The most beautiful race in the world through the cars that faced it!
The third book of the series is dedicated to 38 cars participating in the 1927-1957 Mille Miglia, currently existing, tracked by chassis number and surveyed in over 65 participations documented with over 300 photos from the period. The third volume contains the summary tables of the cars of volume I, II and III.
Featured in the book, is the 1938 Alfa Romeo Tipo 8C 2900B Berlinetta from the Miles Collier Collections at Revs Institute:
No sports car in the world of the thirties was faster than the immortal Two-Nine. That it was also the most elegant high performance automobile of its era is widely believed. Indeed, Alfisti would say the most elegant of all time.
The 8C 2900B was built because Alfa Romeo wanted to continue dominating Italy’s Mille Miglia race and also needed a production car to replace the 8C 2300. Never was dual-purpose practicality more exquisitely wrought.
The 2900 chassis was that of Alfa’s most recent Grand Prix car, the supercharged engine GP derived as well. Three cars were entered in the 1936 Mille Miglia and finished in order.
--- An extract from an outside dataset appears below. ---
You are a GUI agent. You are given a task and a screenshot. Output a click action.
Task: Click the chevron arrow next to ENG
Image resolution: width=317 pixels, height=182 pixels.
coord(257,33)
A handful more than thirty of the road-going 2900Bs were produced from 1937-1939 in two versions: the 112-inch wheelbase Corto and the eight-inch-longer Lungo. Several of the long-wheelbase models were produced in 1938, including the display car which was exhibited on the Alfa stand at the Paris Automobile Salon that fall. Its first owner is not known; its second, Angelo Biemmi, hid the car on his estate in Iseo during the war.
In 1947 Alfa dealer Emilio Romano acquired the car to race in the Mille Miglia. Supercharging was disallowed that year, so Romano changed to normal aspiration through four Weber carburetors. This modification dropped the power of the nine-year-old car from 180 bhp to 137. And the competition was stiff: a fresh car from Maserati, an equally fresh design from Enzo Ferrari, the former Alfa team manager who was now building and racing his own car, and the exciting new Cisitalia, its team of drivers led by the legendary Tazio Nuvolari. A sometime racer, Romano signed on Alfa veteran and Mille Miglia ace Clemente Biondetti as co-driver.
Though it started 149th out of 153 contestants, the only real competition the display car had among the field of racers was the Cisitalia of the 55-year-old Nuvolari, who drove like a man possessed through the race’s torrential rains to finish second. This car’s Mille Miglia victory represented the fourth for the Two- Nine, the eleventh and last for Alfa Romeo. Alfa’s former manager would now take over for a long run himself.